The survey found “information on the dangers of illegal immigration is primarily spread by word of mouth”, with news coming from returning migrants, victims of people-smuggling fraud, friends and relatives in Australia and repatriated Afghans.
Regardless of the risks of the voyage, exodus beckons. There is little to keep potential asylum-seekers in Afghanistan, with economic stagnation, a critical shortage of government services and frequent discrimination pushing the Hazara people to look for a way out.
Many asylum-seekers in Malaysia took note of the announcement of the Australia-Malaysia plan in early May, but then, as the weeks passed, doubts began to surface regarding the final shape of the agreement. Hundreds of asylum-seekers in Asia apparently believed the failure to come up with a concrete plan presented a window of opportunity, and they arrived in Australian waters by the boatload.
Then, in late July, the plan was finalised, and officially signed. And still the boats kept coming — five since the deal was signed, carrying nearly half the number of asylum-seekers Malaysia has agreed to take.
Many have been unaccompanied minors and, although Immigration Minister Chris Bowen declares there will be no blanket exemptions for unaccompanied under-18s, it’s unlikely Australia will risk international opprobrium by sending these more vulnerable people to an uncertain future in Malaysia.
Many critics of the plan note that Malaysia is not a signatory to the UN Refugee Convention, that in general, refugees and asylum-seekers are not permitted to work in Malaysia, nor to send their children to government schools, they are subject to arbitrary arrest and detention, and at the extreme, brutally caned. The Australia-Malaysia plan has specific provisos to permit the 800 transferred to Malaysia to work, and to ensure they will not be caned.
But still the critics are not convinced. The opposition has slammed both the Malaysia deal and the recent PNG agreement, noting the dearth of detail.
Hanson-Young says the government should go back to the drawing board. “This is a mess. I don’t think the government is winning any favours from anyone on this, and the solutions put forth by the opposition aren’t cutting through either.”

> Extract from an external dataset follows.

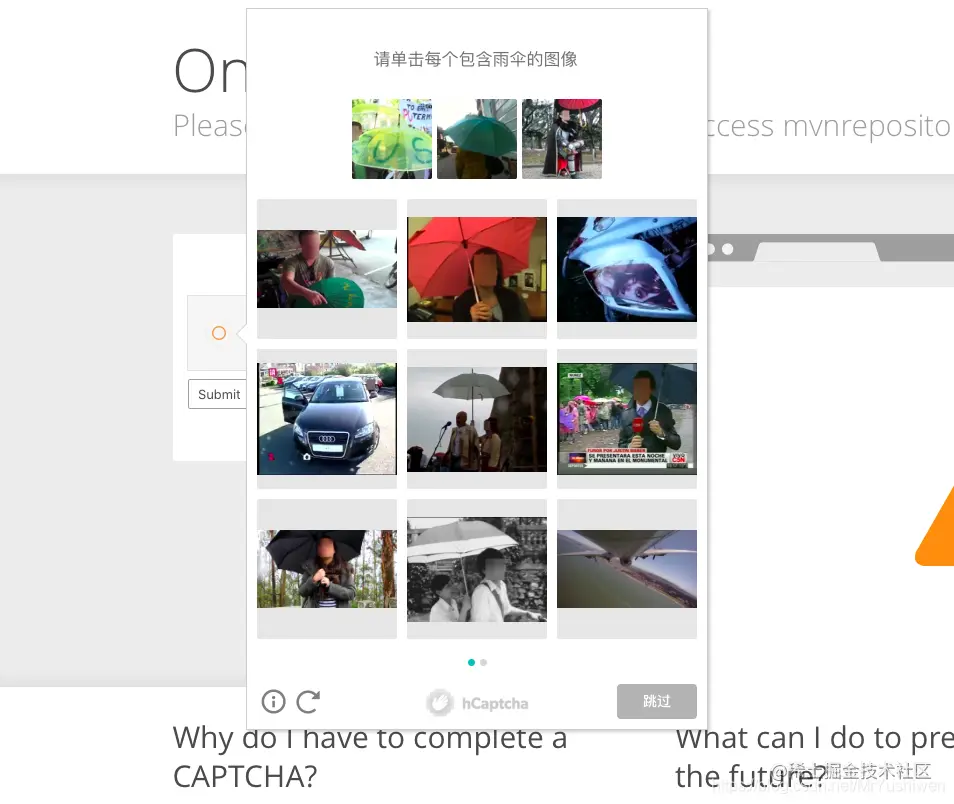The image size is (954, 804).
Task: Click the red parasol example image
Action: click(562, 139)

And she is particularly concerned about the children involved. “Why are we treating children like pawns in this awful human chess game?”
So far this year, 37 boats have arrived in Australian waters, carrying 2186 asylum-seekers. Afghans, like last year, loomed large: discounting the most recent boat, the totals comprise 892 Iranians, 604 Afghans, 129 Iraqis, as well as “other”. It’s not a huge number of people, in the global scheme of things, when millions of displaced Afghans languish in Iran and Pakistan, but asylum-seekers punch well above their weight in the Australian political arena.
Despite the clamour, numbers of arrivals have actually fallen this year, perhaps because of the mooted Malaysia plan.
Last year 134 boats arrived in Australian waters, carrying 6535 asylum-seekers, more than three times this year’s total so far. But over the past few years there has been a steady increase.
Bowen has pinned his hopes on the swap plan, which he insists will “break” the people-smugglers’ business model and prevent asylum-seekers risking their lives on often unseaworthy boats.
The Christmas Island boat tragedy last year has failed to dissuade asylum-seekers, although it seems they know that drowning is one of the risks.
When, or perhaps if, the first asylum-seekers eventually get to Malaysia, they will be taken to Port Dickson, on the coast south of Kuala Lumpur, where two basic hotels have been leased and renovated to provide temporary housing. It is expected they will remain in this accommodation for a short period, perhaps 45 days, before they are sent out into the community to lead their own lives.
Afghan advocate Zabiullah Ahmadi says the plan will create a two-tier system, with some asylum-seekers in Malaysia holding what he calls a “golden card” giving them some security.
But, he says, there is remarkably little envy from the refugees who have been living in Malaysia for so long. “At some point they are happy,” he says.